[Stored items]
────────────────────────────────────────

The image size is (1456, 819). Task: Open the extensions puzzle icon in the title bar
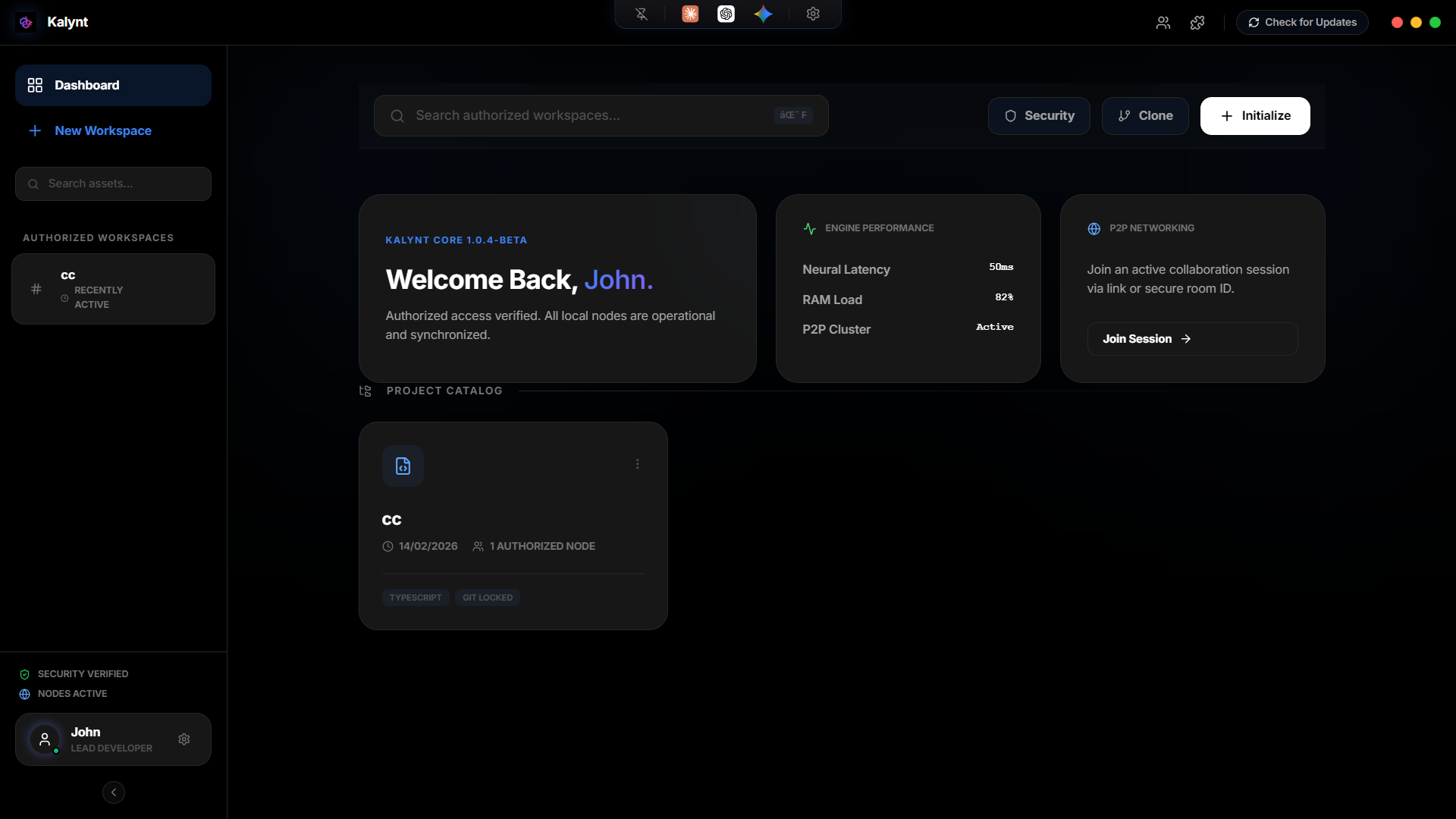click(x=1197, y=22)
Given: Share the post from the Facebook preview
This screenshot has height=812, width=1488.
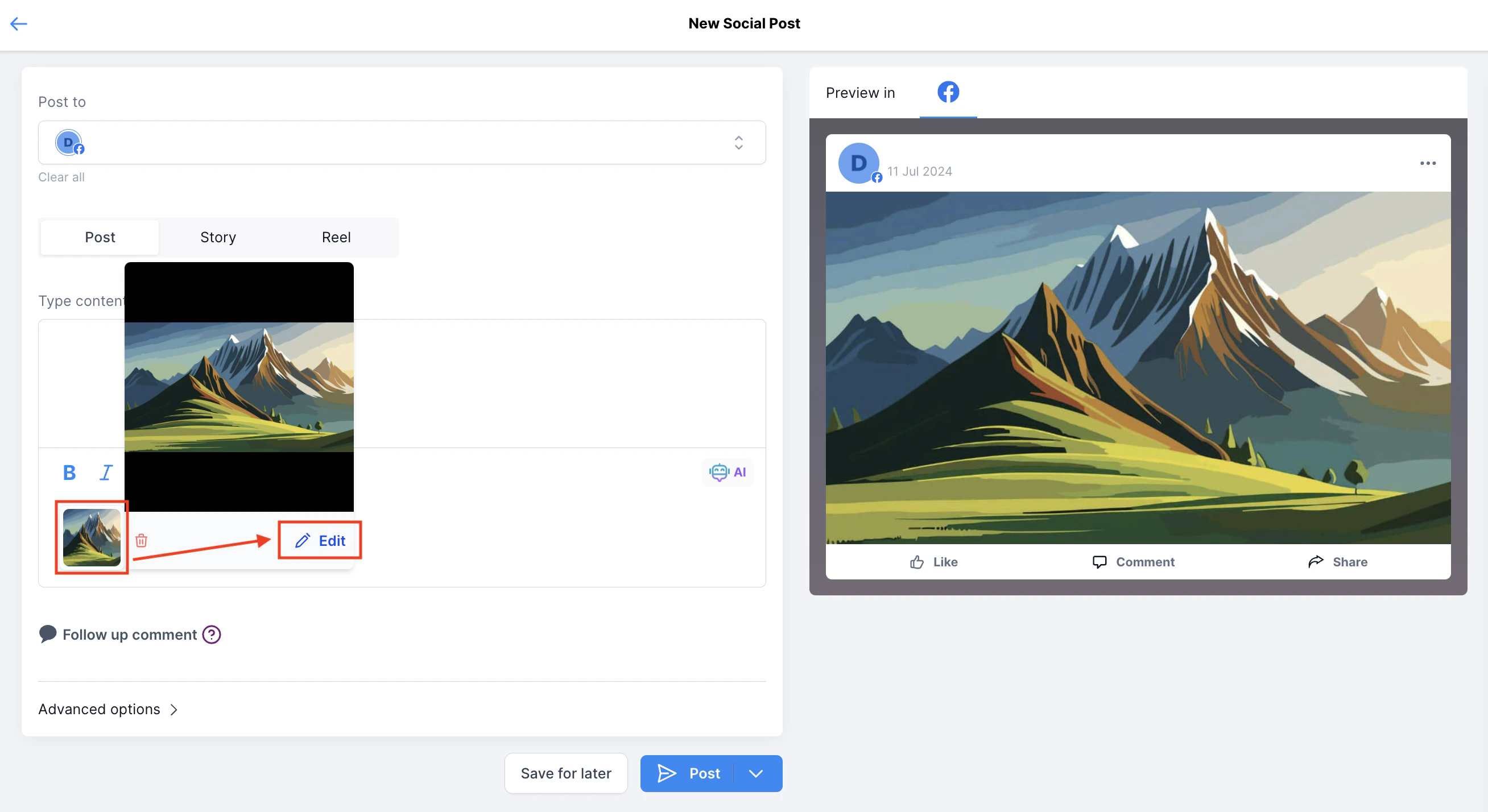Looking at the screenshot, I should [x=1338, y=561].
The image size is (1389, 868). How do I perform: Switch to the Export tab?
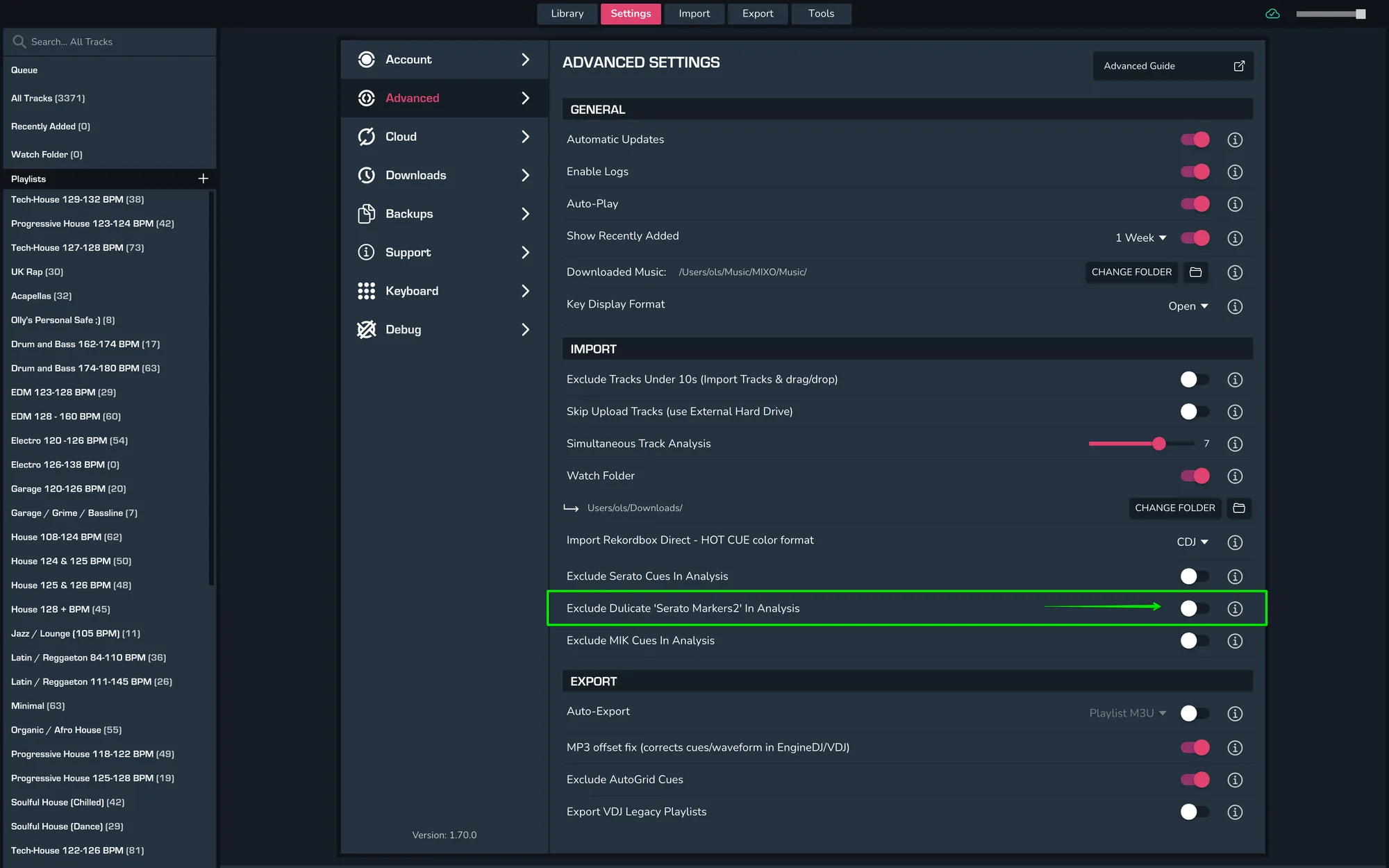(x=757, y=14)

────────────────────────────────────────

Task details
Whenever a picture appears, leave it out, and return every record exactly.

Answer to the problem
The image size is (1456, 819). Task: Open the extensions puzzle icon in the title bar
click(x=1197, y=22)
Given: Share the post from the Facebook preview
This screenshot has height=812, width=1488.
Looking at the screenshot, I should [x=1338, y=561].
The image size is (1389, 868). How do I perform: Switch to the Export tab?
(x=757, y=14)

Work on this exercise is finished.